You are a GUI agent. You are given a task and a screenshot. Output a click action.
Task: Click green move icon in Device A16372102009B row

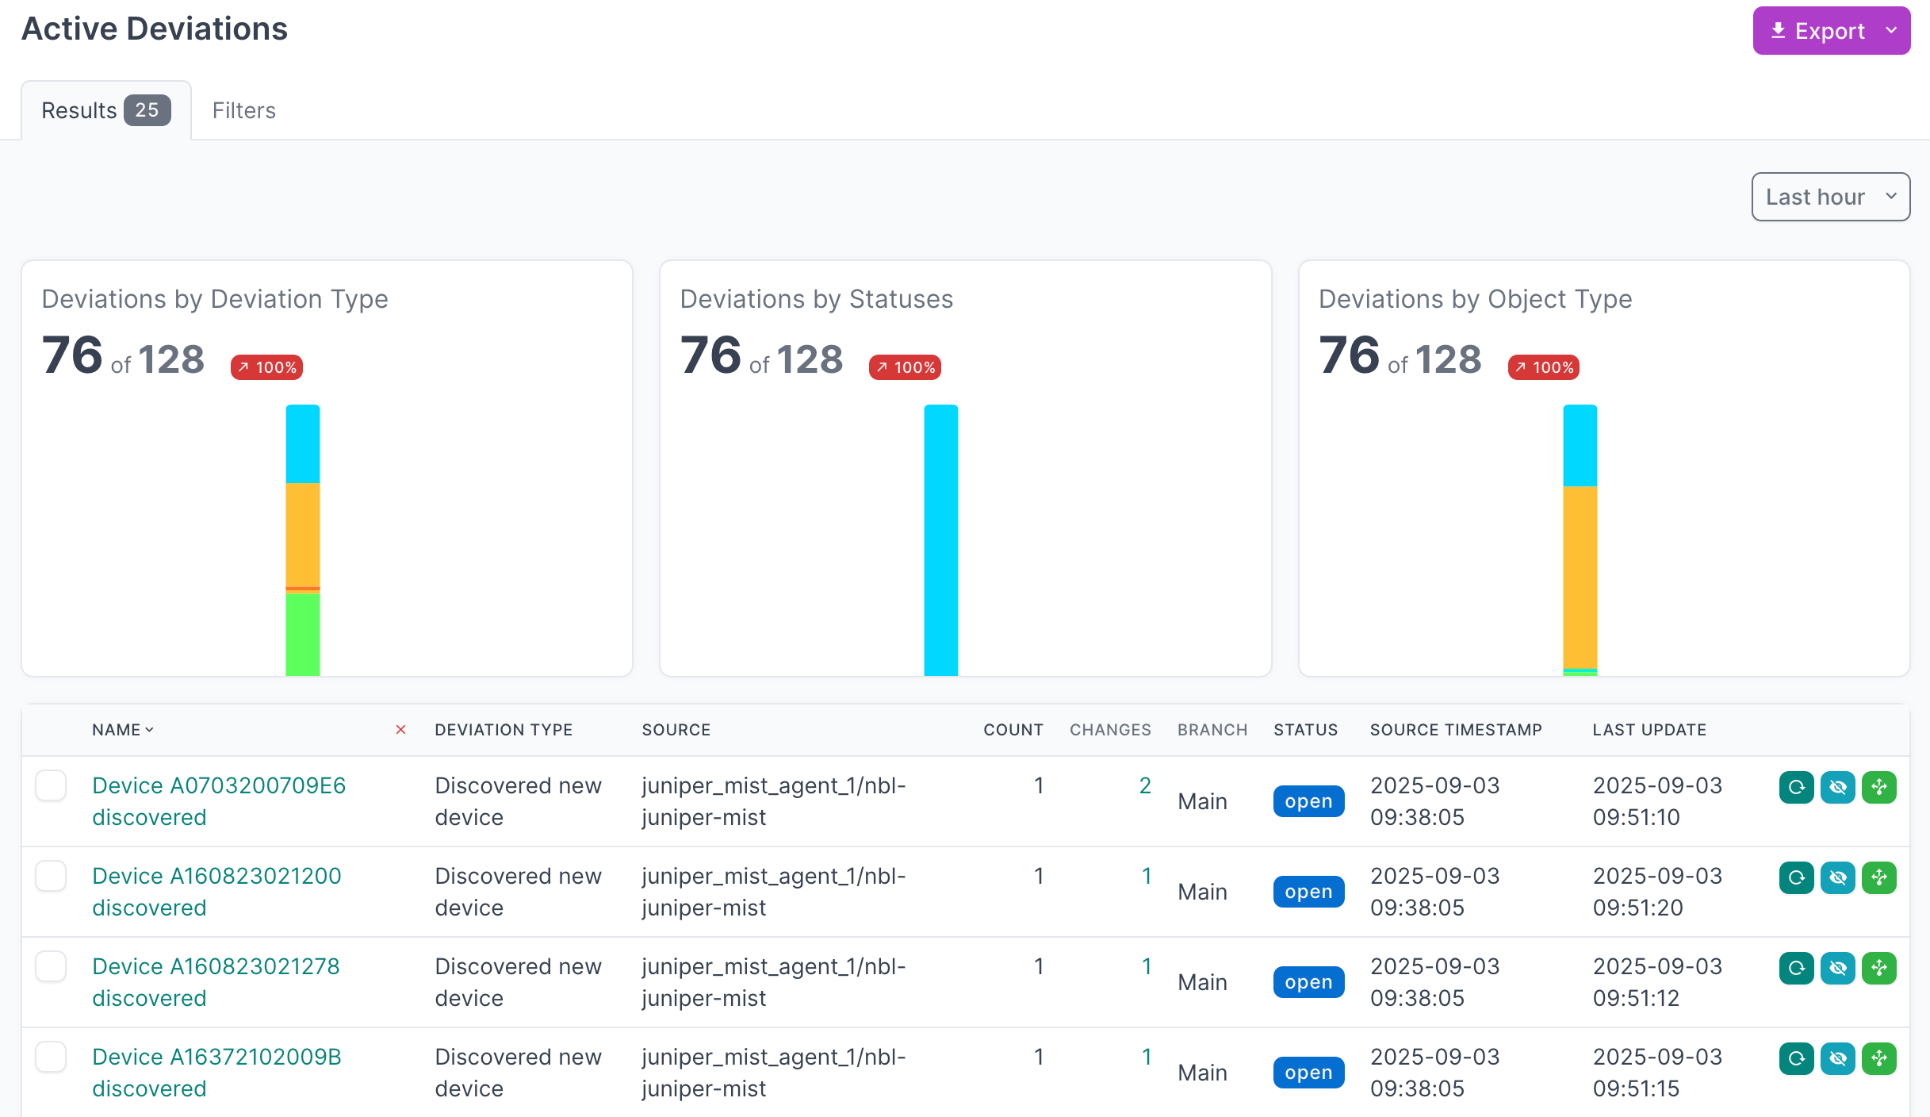(1878, 1058)
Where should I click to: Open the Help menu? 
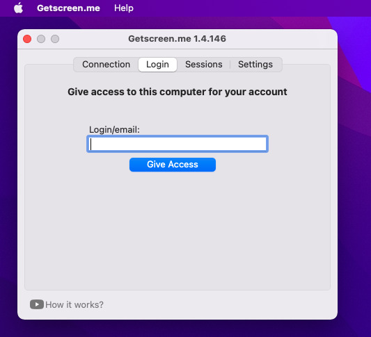point(124,8)
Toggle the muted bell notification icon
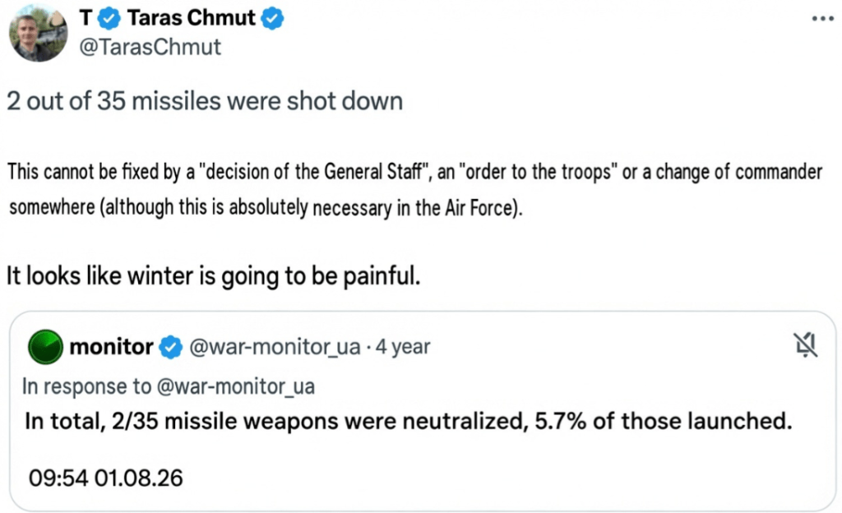This screenshot has height=513, width=842. click(806, 344)
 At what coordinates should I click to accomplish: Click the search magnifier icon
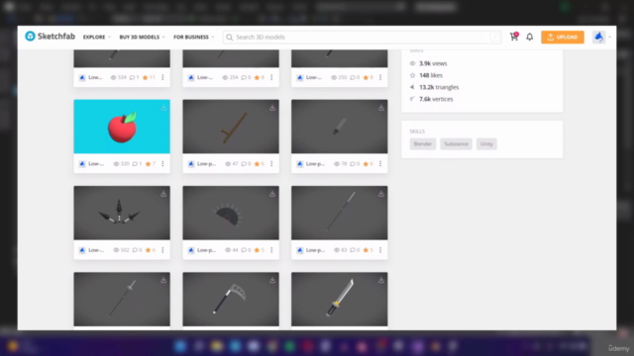[229, 38]
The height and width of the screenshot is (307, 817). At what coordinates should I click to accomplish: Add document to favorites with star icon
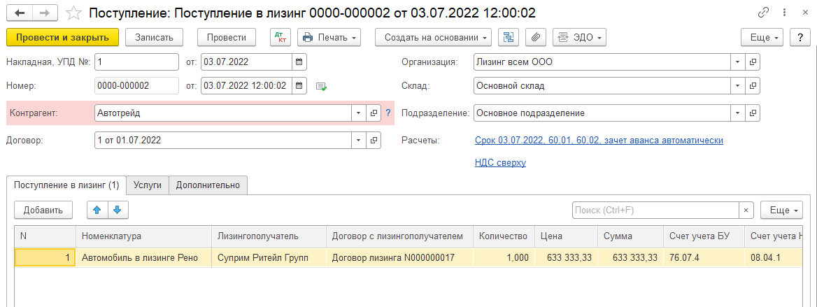73,13
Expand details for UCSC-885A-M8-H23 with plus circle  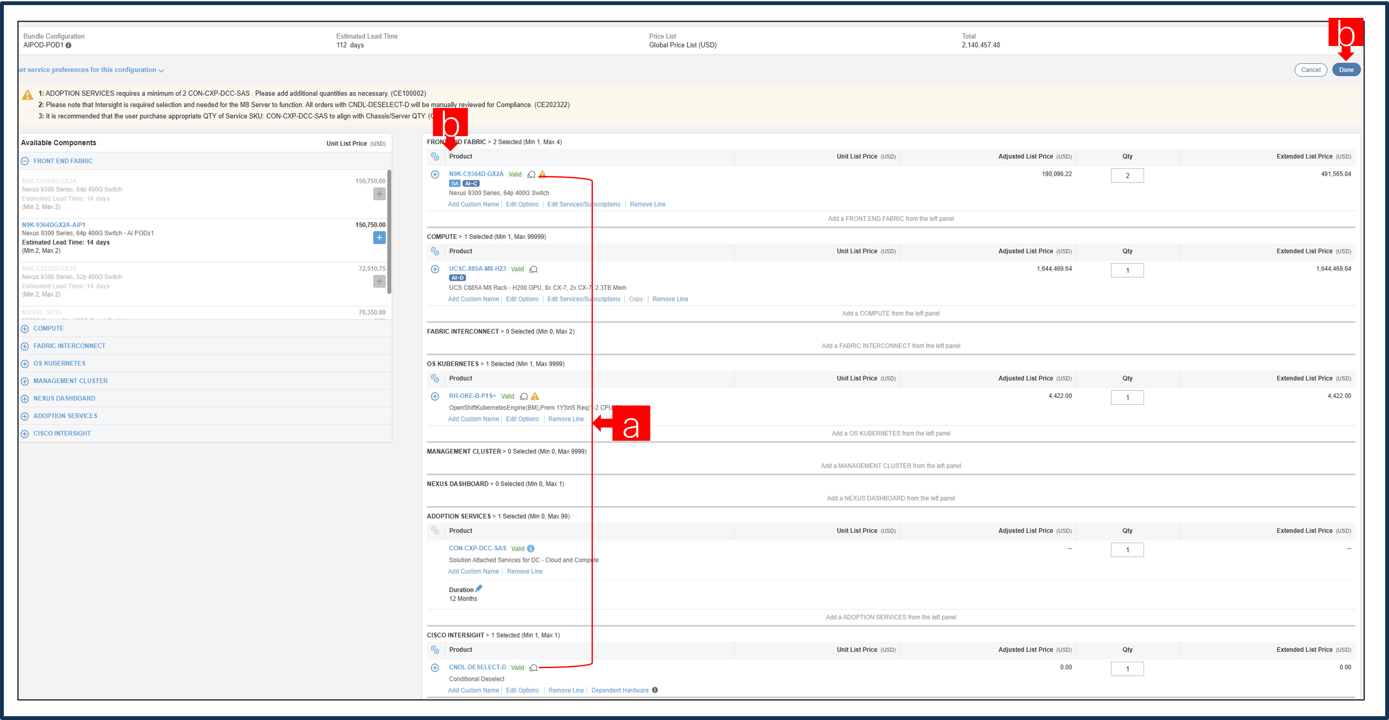[435, 269]
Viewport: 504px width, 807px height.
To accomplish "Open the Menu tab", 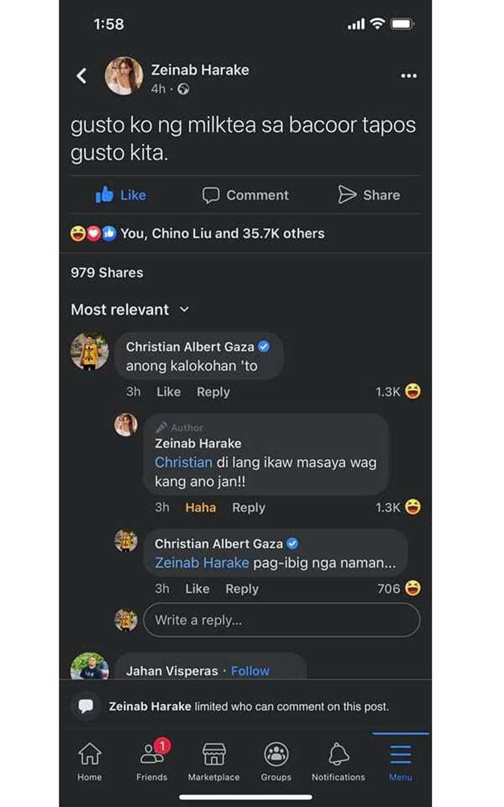I will coord(400,761).
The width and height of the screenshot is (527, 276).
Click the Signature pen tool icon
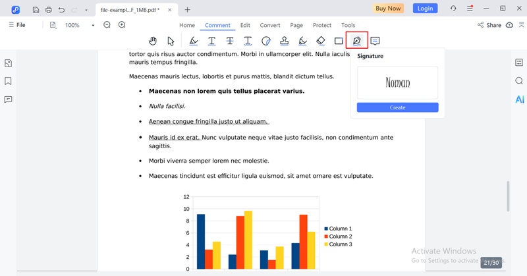tap(356, 41)
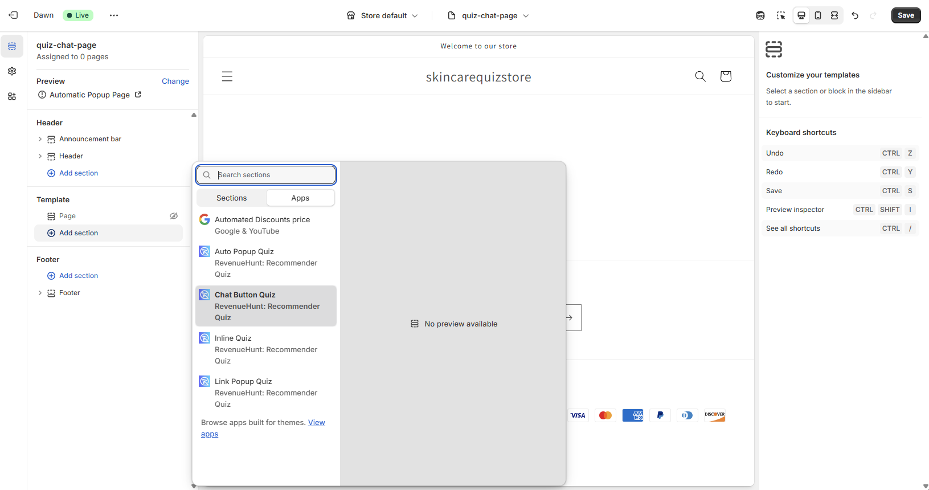Click the store search magnifier icon
Image resolution: width=929 pixels, height=490 pixels.
[700, 76]
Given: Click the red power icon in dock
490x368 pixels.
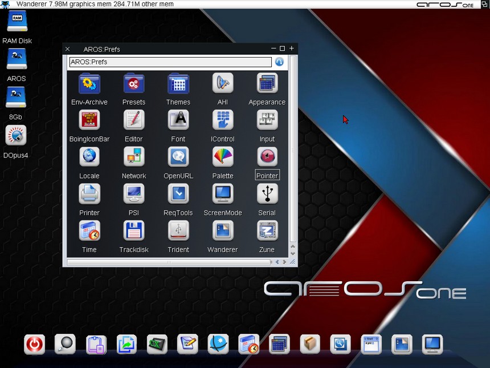Looking at the screenshot, I should 34,344.
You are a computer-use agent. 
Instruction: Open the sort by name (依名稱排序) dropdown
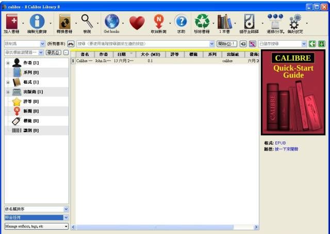[x=36, y=209]
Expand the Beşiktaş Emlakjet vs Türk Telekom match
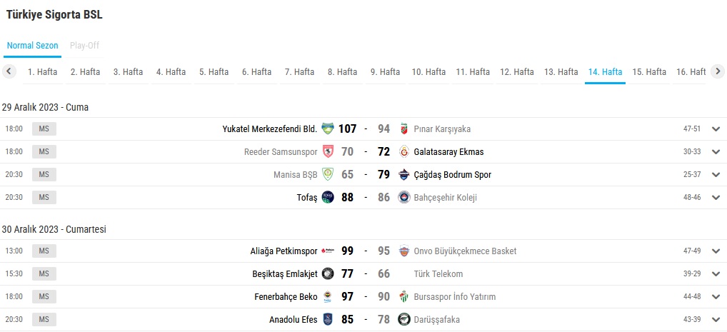Image resolution: width=727 pixels, height=332 pixels. 716,273
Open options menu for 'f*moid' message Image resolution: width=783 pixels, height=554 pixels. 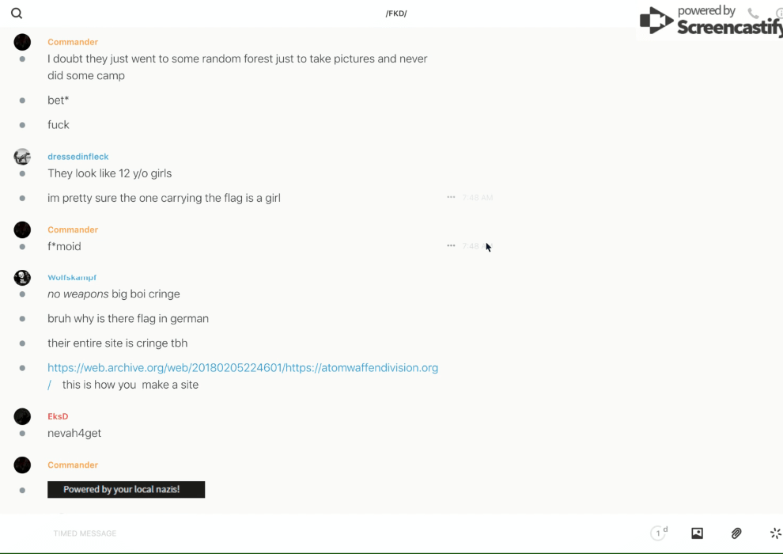[x=451, y=246]
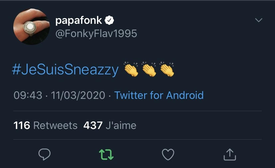This screenshot has height=168, width=275.
Task: Click the 116 retweet count number
Action: click(22, 126)
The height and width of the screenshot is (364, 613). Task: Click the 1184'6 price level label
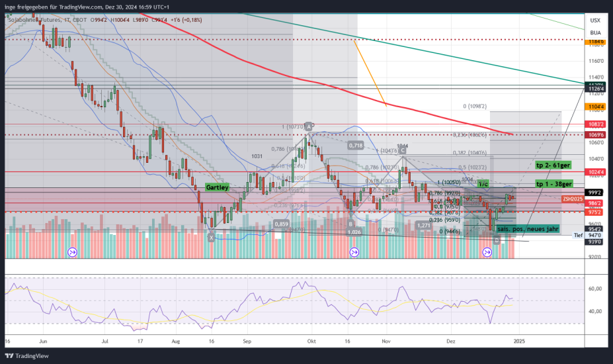point(596,42)
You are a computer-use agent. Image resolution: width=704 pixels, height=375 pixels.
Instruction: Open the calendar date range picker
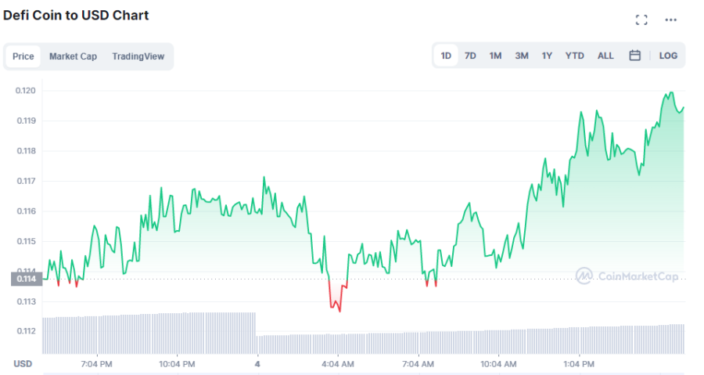(634, 56)
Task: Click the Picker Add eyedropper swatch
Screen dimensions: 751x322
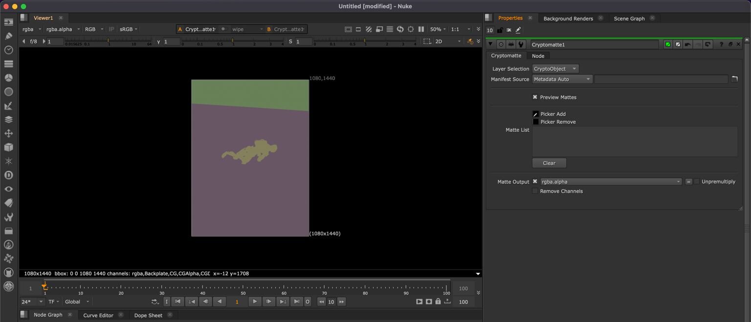Action: (535, 114)
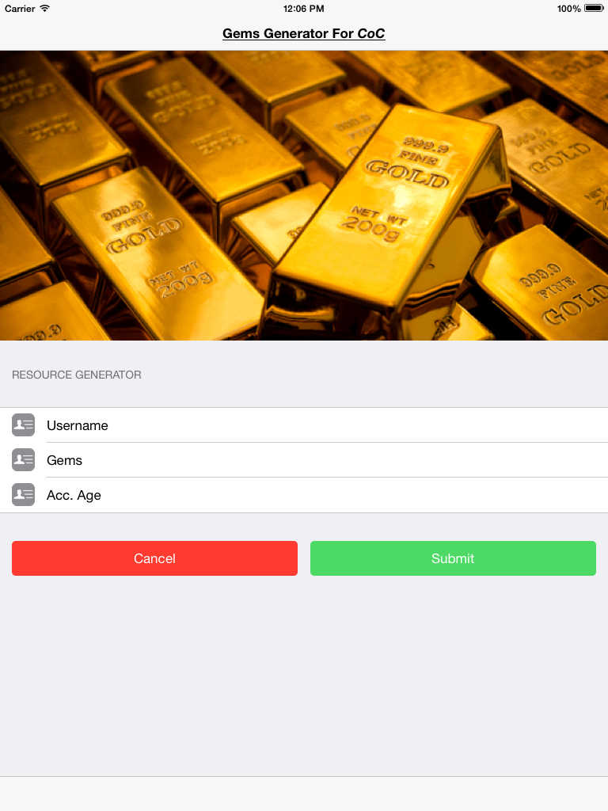Open the Gems Generator For CoC title link
The image size is (608, 811).
coord(303,33)
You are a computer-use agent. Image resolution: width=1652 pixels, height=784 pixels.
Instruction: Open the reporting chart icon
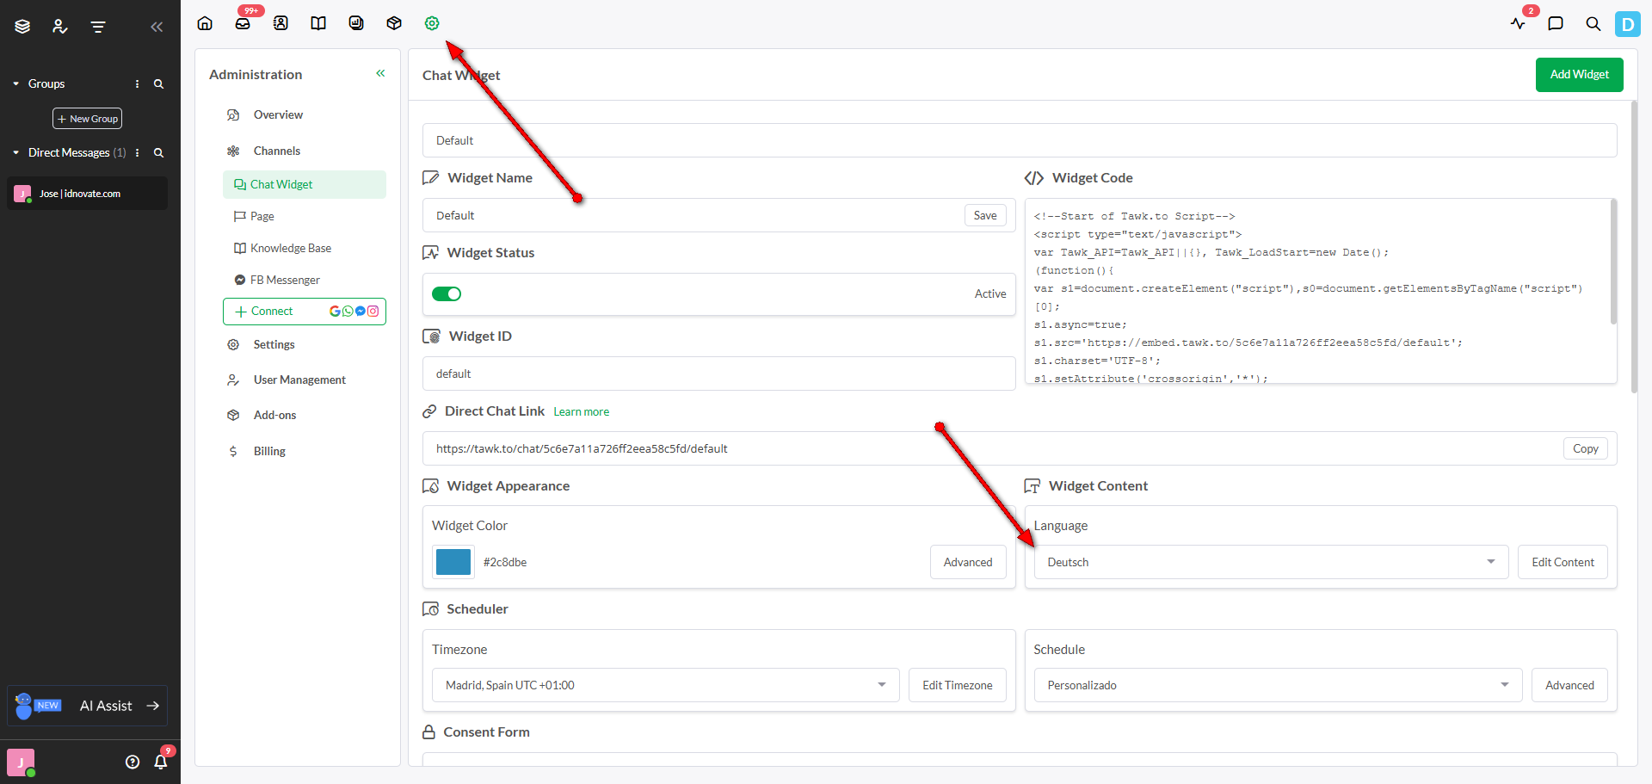tap(356, 23)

═══

* **PROBLEM**
Update the lines from the one containing "You are a computer-use agent. Image resolution: width=1652" through the end of the records, inclusive, changing "chart icon" to "graph icon" and keeping everything else the same. Leave the pictures out of your answer.

* **CORRECT RESPONSE**
You are a computer-use agent. Image resolution: width=1652 pixels, height=784 pixels.
Instruction: Open the reporting graph icon
tap(356, 23)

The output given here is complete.